The church regularly records videos of its services to post on a YouTube channel. Texas Department of Public Safety Regional Director Freeman Martin said in a press conference Monday, “I can tell you there is video recording from inside the church that has been secured.” The contents of the video have not been disclosed.
"This was not racially motivated. It wasn't over religious beliefs. There was a domestic situation going on with the family and in-laws,” Martin said.

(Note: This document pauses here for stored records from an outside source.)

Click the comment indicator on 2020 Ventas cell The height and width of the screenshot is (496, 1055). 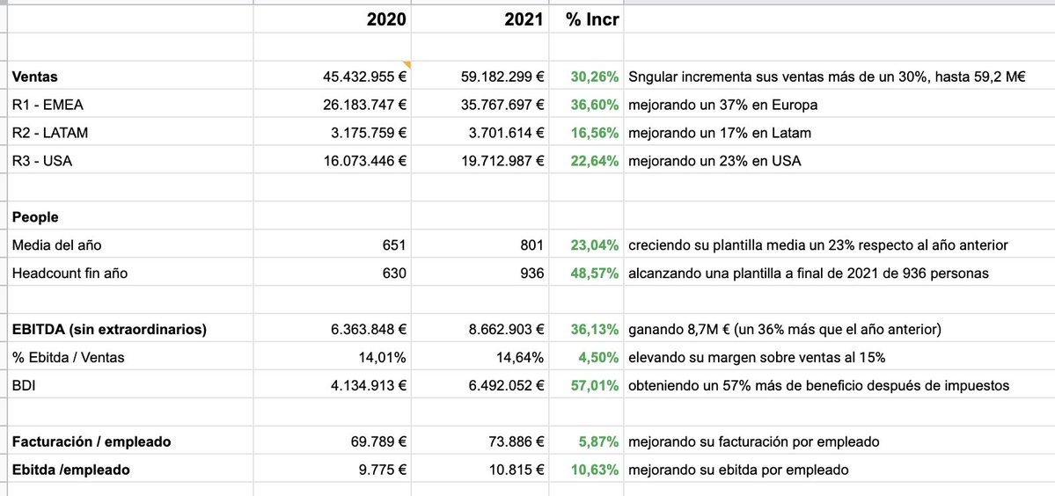407,65
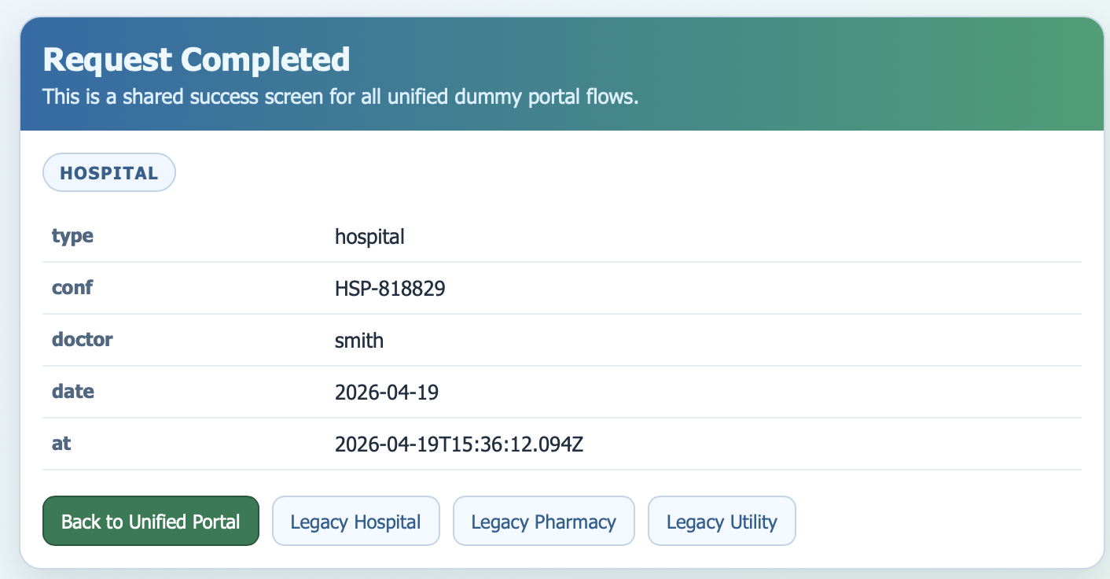
Task: Click the timestamp 2026-04-19T15:36:12.094Z
Action: (458, 444)
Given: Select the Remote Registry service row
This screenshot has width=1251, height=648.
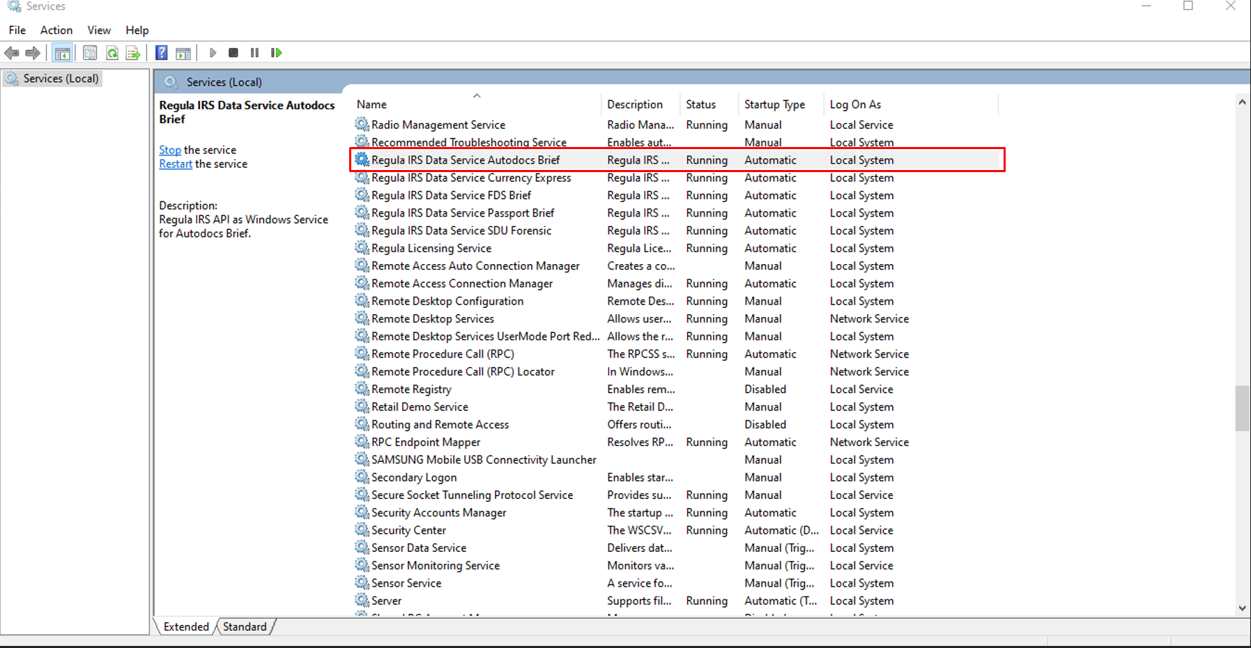Looking at the screenshot, I should [x=411, y=389].
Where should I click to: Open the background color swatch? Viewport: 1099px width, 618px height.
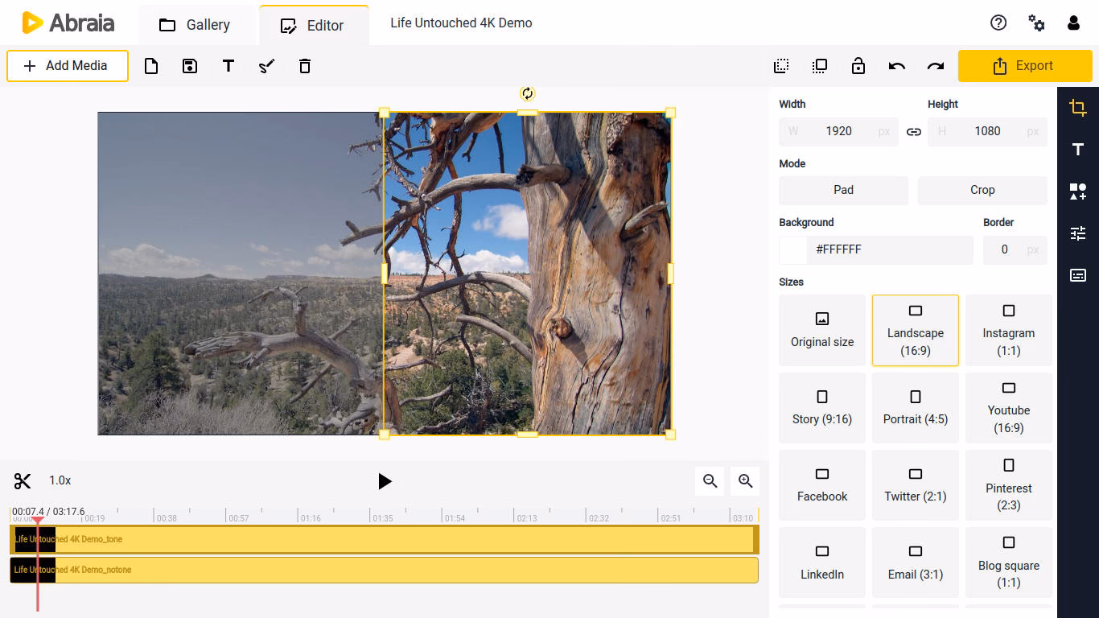[792, 249]
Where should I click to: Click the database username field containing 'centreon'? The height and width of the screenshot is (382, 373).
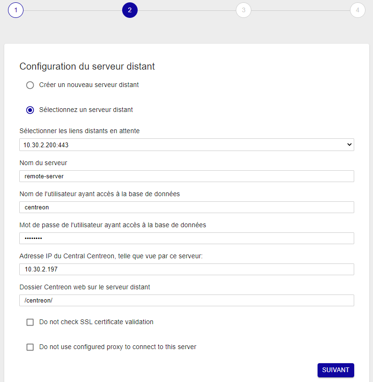click(187, 207)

According to Martin, Kelley’s mother-in-law attended the church and had received threatening text messages from him as recently as Sunday morning. Kelley’s in-laws were not in attendance Sunday, Wilson County Sheriff Joe Tackitt told CNN. However, his wife’s grandmother was among the victims.
Investigators are still looking for answers as to how Kelley was able to purchase his weapons, two in Colorado and two in Texas. According to ATF Special Agent in Charge Fred Milanowski, “In general, if an individual has a dishonorable discharge from the military they would be precluded from buying a firearm.” Kelley was given a bad-conduct discharge from the Air Force in 2014 for assaulting his spouse and their child.

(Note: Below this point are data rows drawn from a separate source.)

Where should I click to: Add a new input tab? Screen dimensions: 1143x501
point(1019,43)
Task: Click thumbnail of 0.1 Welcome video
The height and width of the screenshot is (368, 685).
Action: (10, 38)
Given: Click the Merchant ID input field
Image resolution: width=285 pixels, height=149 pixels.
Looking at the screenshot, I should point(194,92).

Kelley had also applied and been turned down for a Texas right-to-carry permit. “It was after that that he was able to buy this gun,” Abbott said. “So there’s ongoing information that needs to be gathered.”
Original story below.
At least 26 people are dead and 20 injured after a gunman opened fire in a Baptist church during services on Sunday morning. The incident, which took place in a small community about 40 miles outside of San Antonio, has been called the largest mass shooting in Texas history.
The gunman, who has been identified as 26-year-old Devin Patrick Kelley, , was dressed in black tactical-style gear and wearing a ballistic vest when he parked in front of the church at 11:20 a.m. and fired a few rounds outside the church before entering through the front doors. He then entered the sanctuary and opened fire with a Ruger-AR556 rifle. Many witnesses say Kelley stopped to reload his gun several times.
As Kelley exited the church, he was confronted by an armed local resident. Kelley then dropped his rifle and fled in his vehicle, pursued by the man who confronted him and another armed resident, also by vehicle.
The chase ended after Kelley crashed his car and was found dead. According to Wilson County Sheriff Joe Tackett, he suffered gunshot wounds from a civilian as well as a self-inflicted gunshot wound, which killed him. Multiple weapons were found in his vehicle.
Kelley served in the U.S. Air Force’s Logistics Readiness unit at Holloman Air Force Base in New Mexico from 2010 until his discharge in 2014. In 2012, he was court-martialed on charges of assaulting his wife and child, and given a bad-conduct discharge, confinement for 12 months and a reduction in rank, Air Force spokeswoman Ann Stefanek said.
Military members dishonorably discharged cannot legally purchase a gun, but Kelly’s bad-conduct charge fell short of that mark. No disqualifying information showed up in Kelley’s records when they were searched as he was trying to buy a rifle, and he checked the box on the paperwork to indicate a lack of disqualifying criminal history, a law enforcement official said.
CNN reports Kelley tried to get a license to carry a gun in Texas but the state denied him.
"So how was it that he was able to get a gun? By all the facts that we seem to know, he was not supposed to have access to a gun," Gov. Greg Abbott told CNN. "So how did this happen?"
President Donald Trump commented on the deadly shooting from his trip to Japan stating he was sympathetic to the victims and their families after this “act of evil.”
“May God be w/ the people of Sutherland Springs, Texas,” Trump tweeted on Sunday. “The FBI & law enforcement are on the scene. I am monitoring the situation from Japan.”
The dead ranged in age from 5 to 72 years old. Among those killed was the 14-year-old daughter of church Pastor Frank Pomeroy. Pomeroy and his wife were out of town.
This is at least the third deadly shooting at a U.S. church in the past three years and the second mass shooting in the last month, following the Las Vegas shooting in October.